In the final months and weeks of the Trump administration, the Department of Health and Human Services (HHS) has advanced several policies to consolidate its authority over the US Food and Drug Administration’s (FDA).
Today, with just one day left in the Trump administration, the latest dispute between HHS and its subagency spilled into the public.
Following media reports last week that FDA Commissioner Stephen Hahn refused to sign a memorandum of understanding (MoU) that would cede FDA’s oversight of genetically modified animals to the US Department of Agriculture (USDA), HHS pushed ahead with the policy. A copy of the MoU posted to the USDA website shows the document was signed by Assistant Secretary for Health Brett Giroir and Secretary of Agriculture Sonny Perdue and, tellingly, lists a liaison for USDA but leaves the corresponding section for FDA’s liaison blank.
In a stunning move, Hahn tweeted that FDA would not abide by the MoU, a rare public airing of a dispute between top administration officials that follows heightened political pressure on the agency to quicky authorize therapeutics and vaccines for COVID-19. That pressure has led to discussion among health experts as to whether FDA should have greater independence from political influence, something Hahn himself has said should be on the table. (RELATED: Hahn offers advice to incoming Biden administration, Regulatory Focus 11 January 2021).
In a statement to Focus, an HHS spokesperson said the MoU was pushed through at the direction of the White House. “Today’s MOU announcement involving HHS and USDA regarding agricultural animal biotechnology is the result of a formal policy process coordinated by the White House. Secretary Azar was and remains supportive of Commissioner Hahn’s and FDA’s position on the MOU, but at the direction of the White House, the decision was made to execute the MOU,” the spokesperson said.
Aaron Kesselheim, director of Harvard Medical School and Brigham & Women’s Hospital’s Program on Regulation, Therapeutics and Law, told Focus that the MoU fits in with the other “last-minute radical policy changes” being pursued by HHS. “These changes are uniformly bad in that they diminish the FDA’s vital role in protecting the public health,” he said, adding that he hopes that “the incoming administration of President Biden reverses as many of them as he can as quickly as he can.”

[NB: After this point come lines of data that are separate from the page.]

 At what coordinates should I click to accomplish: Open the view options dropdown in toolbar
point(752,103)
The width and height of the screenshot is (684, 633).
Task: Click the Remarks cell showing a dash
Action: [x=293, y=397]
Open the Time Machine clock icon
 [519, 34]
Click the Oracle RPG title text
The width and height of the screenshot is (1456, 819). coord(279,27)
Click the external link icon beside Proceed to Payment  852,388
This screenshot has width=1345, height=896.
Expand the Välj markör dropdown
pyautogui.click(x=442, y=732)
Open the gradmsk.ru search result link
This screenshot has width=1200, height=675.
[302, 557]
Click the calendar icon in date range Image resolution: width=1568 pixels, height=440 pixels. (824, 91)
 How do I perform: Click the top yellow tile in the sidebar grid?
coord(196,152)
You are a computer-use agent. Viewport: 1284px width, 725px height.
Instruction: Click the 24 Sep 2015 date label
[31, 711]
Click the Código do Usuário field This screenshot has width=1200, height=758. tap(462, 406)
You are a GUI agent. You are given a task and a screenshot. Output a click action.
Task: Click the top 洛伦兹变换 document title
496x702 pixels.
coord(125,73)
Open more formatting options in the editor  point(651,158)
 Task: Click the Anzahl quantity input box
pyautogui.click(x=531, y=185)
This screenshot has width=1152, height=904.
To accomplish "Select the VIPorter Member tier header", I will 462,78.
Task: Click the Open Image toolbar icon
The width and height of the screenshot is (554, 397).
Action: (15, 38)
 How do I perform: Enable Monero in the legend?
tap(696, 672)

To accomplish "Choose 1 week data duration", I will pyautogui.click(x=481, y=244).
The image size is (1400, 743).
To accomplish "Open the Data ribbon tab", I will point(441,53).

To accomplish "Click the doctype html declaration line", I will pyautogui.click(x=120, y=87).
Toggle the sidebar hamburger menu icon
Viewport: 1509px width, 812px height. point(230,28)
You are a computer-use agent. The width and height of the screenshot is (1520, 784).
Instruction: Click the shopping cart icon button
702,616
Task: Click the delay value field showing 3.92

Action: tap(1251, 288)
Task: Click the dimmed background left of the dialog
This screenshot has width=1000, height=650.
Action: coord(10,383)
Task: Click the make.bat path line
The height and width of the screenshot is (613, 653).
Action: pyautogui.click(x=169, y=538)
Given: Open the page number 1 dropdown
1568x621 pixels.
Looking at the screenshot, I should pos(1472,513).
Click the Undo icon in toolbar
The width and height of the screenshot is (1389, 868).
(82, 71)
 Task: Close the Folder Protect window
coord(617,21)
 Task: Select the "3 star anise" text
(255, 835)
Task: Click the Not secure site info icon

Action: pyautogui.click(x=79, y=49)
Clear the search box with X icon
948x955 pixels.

Former FDA Commissioner Scott Gottlieb also criticized the MoU and HHS’ attempt to strip FDA of its oversight of gene-edited animals, calling it an “unprecedented usurping of FDA public health authority. FDA should regulate animal biotech as part of its mandate. This policy move threatens the health and well-being of Americans and should be immediately reversed.”
In an unusual turn of events last week, HHS and FDA, independently from one another, named different individuals to be FDA’s top lawyer after former Chief Counsel Stacy Cline Amin stepped down. (RELATED: FDA’s top lawyer resigns, Regulatory Focus 12 January 2021).
Gottlieb and Kesselheim’s statements both raise a point about the durability of this and other recent policies enacted by HHS. Some actions, such as the MoU, could be relatively straightforward for the new administration to reverse, whereas rules may be challenged in court or overturned via the Congressional Review Act.